→ **Text block**
# Question on largemouth with bluegill mount??



## Chad2130 (Feb 1, 2013)

This is my first post so hello everyone glad to join!! 

I have a question on a mount that im thinking about. I just want anyones opinions please.

I caught a 7 1/2 pound 23 1/2 inch largemouth last year and i still have it preserved in my freezer. I also caught a 11 1/2 inch blue gill about 3 years ago. Just have pics and measurements for replica. Not sure what the gill weighed, close to a pound.

What does everyone think about me mounting the bass with its mouth open chasing the blue gill? 

I dont know if itd look unproportional since the blue gill is about half the length of the bass. The bass's mouth is huge, still not big enough to fit the gill though. 

I know predator fish will try to eat fish that are to big for them to swallow sometimes but is this to much to look right??

I want honest opinions if im about to spend over 500$ so dont be scared to say itd look stupid lol.Thanks to anyone who will share opinions


----------



## lastflighttaxidermy (Jul 12, 2010)

I think it would look a little funny but thats me. That being said maybe do a scene with the bass and gill and not the fish eating fish pose. Just a thought.

posted using Outdoor Hub Campfire


----------



## Big Frank 25 (Feb 21, 2002)

How about that gill chasing the bass off it's spawning bed?


----------



## DFJISH (Mar 30, 2009)

IMO displaying TWO extremely large fish like that _together_ would diminish the size impact of both of them. The two fish you described should definitely NOT be mounted together. Just my opinion of course. Those are two_ exceptionally_ large fish for Michigan. Congrats!


----------



## Mitchell Ulrich (Sep 10, 2007)

Mount then sepreately.


----------



## Tiarafied (Nov 12, 2012)

Another factor- I don't care how good the taxi is, no reproduction is as good as a skin mount. Putting the 2 together would be a mistake. 


Posted using Outdoor Hub Campfire


----------

→ **Set exercise**
Copy the stretch of the bass-and-bluegill mount thread from "I know predator" through "Just a thought.", updating "opinions" to "feedback" throughout.

→ **Supplied data**
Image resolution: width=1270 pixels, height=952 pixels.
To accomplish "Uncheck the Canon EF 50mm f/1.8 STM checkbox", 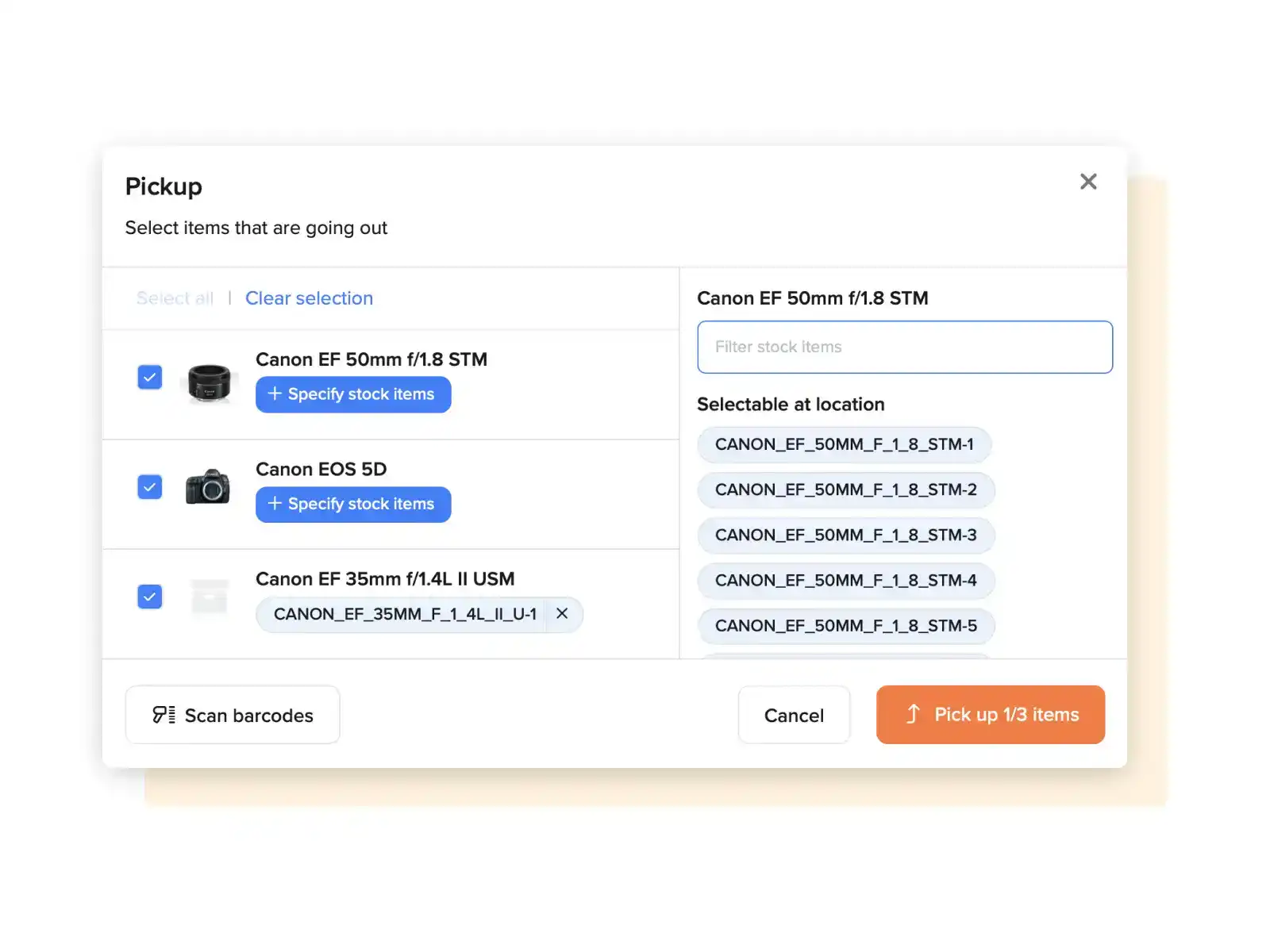I will click(150, 378).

→ **Written answer**
I know predator fish will try to eat fish that are to big for them to swallow sometimes but is this to much to look right??

I want honest feedback if im about to spend over 500$ so dont be scared to say itd look stupid lol.Thanks to anyone who will share feedback


----------



## lastflighttaxidermy (Jul 12, 2010)

I think it would look a little funny but thats me. That being said maybe do a scene with the bass and gill and not the fish eating fish pose. Just a thought.